** DATASET RECORDS follows **
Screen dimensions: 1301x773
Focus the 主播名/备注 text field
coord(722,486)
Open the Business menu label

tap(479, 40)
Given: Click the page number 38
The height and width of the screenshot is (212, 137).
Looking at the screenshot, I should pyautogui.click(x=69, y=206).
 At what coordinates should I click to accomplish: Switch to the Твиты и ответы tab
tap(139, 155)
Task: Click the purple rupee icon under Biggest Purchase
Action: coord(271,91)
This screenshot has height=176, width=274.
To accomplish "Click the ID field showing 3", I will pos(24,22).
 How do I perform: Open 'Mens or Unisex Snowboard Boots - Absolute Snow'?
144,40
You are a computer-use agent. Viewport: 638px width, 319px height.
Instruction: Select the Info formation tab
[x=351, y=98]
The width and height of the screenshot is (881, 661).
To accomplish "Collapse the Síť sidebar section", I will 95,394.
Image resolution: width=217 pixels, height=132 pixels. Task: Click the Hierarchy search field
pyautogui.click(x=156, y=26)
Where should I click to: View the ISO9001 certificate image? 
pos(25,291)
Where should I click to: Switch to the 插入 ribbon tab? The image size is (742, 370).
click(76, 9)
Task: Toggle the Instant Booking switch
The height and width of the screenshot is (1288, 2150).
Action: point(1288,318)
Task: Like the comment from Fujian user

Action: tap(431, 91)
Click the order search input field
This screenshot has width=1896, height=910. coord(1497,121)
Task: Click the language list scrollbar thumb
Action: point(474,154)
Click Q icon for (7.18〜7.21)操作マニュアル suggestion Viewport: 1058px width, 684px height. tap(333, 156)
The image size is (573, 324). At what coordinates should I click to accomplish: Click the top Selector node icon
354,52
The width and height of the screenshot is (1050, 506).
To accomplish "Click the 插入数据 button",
** End of DATASET RECORDS **
▸ TASK TO CARRY OUT:
Going through the data above, return each line with the word "will".

▸ EXERCISE RESULT:
To accomplish "Click the ID field showing 3", I will pos(24,22).
To accomplish "Collapse the Síť sidebar section", I will 95,394.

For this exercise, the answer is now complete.